● **Task prompt**: Arrange the material from the line containing "Open the Реагувати reactions menu" down to the line containing "point(18,239)", both included, as a numbered list with blank lines left out.

Entries on target coordinates:
>>>>>
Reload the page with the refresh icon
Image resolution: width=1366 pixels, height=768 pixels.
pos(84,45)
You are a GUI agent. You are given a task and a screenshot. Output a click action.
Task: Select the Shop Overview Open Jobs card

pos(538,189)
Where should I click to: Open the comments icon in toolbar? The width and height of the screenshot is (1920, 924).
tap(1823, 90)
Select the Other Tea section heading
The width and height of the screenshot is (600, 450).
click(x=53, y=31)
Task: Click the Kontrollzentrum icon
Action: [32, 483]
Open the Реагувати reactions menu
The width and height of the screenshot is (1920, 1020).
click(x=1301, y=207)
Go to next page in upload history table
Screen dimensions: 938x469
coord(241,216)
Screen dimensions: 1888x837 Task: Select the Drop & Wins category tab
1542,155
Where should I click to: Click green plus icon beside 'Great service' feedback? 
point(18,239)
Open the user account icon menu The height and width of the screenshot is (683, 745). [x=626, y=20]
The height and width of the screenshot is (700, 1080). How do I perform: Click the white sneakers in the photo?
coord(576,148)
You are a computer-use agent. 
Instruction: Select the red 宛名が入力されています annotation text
<<<<<
● **In response**:
1. Open the Реагувати reactions menu
2. The width and height of the screenshot is (1920, 1020).
3. click(x=1301, y=207)
4. Go to next page in upload history table
5. Screen dimensions: 938x469
6. coord(241,216)
7. Screen dimensions: 1888x837 Task: Select the Drop & Wins category tab
8. 1542,155
9. Where should I click to: Click green plus icon beside 'Great service' feedback? 
10. point(18,239)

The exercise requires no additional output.